Planting any plant close to the foundation is never a good idea. The recommended distance between the house and any planting is four feet. This ensures good air circulation; they don’t push against the siding, and they aren’t in “rain shade” where the rain doesn’t get to them. This also prevents the roots of shrubs and foundation planting from damaging the foundation or siding. We have all seen overgrown arborvitae, Bunkey calls them hairy telephone poles, covering windows, pushing off shingles and damaging the siding of homes because they were planted too close to a house, usually between the house and a sidewalk. Think ahead before you plant anything in this small area. All plants grow. How tall and wide will this plant be in 10 years-20 years? Too wide and you will need to go through your front door sideways. Or need to walk beside the sidewalk because the shrub has gotten so fat.

If you feed the birds, a barn broom works very well to push all the dropped seeds in a pile so you can get rid of them. This mess is usually, bird poop, hulls and some edible seeds the birds spit out. The mix can make your birds sick if they feed on this stuff. Compost it or bag it up for the trash. Keep it clean and by spring you will only have a small mess to clean up.
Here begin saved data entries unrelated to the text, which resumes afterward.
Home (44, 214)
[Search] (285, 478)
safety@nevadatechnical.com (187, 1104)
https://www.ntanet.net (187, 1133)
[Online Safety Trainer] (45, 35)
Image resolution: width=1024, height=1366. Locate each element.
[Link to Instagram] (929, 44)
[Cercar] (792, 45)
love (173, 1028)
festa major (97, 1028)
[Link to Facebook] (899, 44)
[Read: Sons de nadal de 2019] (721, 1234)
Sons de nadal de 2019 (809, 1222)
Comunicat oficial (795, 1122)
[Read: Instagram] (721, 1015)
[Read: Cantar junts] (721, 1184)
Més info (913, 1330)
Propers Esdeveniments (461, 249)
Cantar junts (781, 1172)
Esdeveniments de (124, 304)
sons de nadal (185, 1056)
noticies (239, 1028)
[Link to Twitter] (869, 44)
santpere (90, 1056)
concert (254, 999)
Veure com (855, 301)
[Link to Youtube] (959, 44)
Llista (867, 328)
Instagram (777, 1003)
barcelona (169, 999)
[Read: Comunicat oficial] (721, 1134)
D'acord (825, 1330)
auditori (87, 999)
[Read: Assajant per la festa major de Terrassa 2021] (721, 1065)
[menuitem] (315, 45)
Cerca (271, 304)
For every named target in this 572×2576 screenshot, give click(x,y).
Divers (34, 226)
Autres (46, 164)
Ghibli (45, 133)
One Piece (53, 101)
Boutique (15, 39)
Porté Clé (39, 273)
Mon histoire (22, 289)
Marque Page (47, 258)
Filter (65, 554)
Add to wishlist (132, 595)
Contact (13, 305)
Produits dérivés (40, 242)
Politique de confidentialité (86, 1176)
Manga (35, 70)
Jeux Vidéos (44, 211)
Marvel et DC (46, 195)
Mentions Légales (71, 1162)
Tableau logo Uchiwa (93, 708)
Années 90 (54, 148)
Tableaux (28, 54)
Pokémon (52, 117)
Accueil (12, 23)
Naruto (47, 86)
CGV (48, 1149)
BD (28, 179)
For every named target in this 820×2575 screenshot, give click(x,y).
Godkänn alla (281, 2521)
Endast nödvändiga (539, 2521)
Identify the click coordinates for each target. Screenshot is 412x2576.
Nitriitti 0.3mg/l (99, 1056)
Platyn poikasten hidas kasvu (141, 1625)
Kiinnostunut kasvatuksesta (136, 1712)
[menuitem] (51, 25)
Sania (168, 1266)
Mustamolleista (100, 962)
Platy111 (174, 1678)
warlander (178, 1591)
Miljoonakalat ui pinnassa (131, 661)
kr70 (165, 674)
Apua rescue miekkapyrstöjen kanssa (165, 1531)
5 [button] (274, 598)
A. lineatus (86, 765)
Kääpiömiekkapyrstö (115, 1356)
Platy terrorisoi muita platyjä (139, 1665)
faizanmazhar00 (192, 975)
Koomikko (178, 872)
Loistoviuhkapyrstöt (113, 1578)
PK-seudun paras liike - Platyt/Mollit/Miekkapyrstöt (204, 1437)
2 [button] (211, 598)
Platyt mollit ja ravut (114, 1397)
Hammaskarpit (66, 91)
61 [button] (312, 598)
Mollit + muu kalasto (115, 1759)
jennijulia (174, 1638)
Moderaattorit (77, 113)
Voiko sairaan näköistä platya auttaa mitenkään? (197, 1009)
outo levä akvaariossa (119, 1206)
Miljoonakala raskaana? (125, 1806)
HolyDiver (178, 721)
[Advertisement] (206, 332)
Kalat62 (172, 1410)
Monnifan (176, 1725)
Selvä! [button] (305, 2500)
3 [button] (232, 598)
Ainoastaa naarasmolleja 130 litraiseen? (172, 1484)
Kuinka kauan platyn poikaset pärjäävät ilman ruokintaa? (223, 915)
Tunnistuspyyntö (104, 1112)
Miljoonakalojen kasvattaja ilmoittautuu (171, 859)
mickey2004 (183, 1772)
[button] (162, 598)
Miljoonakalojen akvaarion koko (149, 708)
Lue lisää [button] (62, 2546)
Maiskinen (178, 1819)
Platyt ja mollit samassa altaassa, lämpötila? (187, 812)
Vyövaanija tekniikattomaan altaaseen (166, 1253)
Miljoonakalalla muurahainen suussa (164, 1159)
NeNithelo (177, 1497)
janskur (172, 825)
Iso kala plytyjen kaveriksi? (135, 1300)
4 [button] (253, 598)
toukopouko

Feeding only black sunflower seeds or thistle seeds reduces the cleanup. The mixes usually have seeds that no respectable bird will eat. Even the rabbits that feed under the feeders turn their noses up at most of it. Save your money. Blue Jays will be thrilled to find peanuts, shelled or not on a feeder. So will the squirrels, however.

Birds need water in the winter. Give them a heated bird bath. Only sparrows will be stupid enough to bathe, the rest will happily drink. Sparrow-sickles are a good thing as they aren’t native anyway.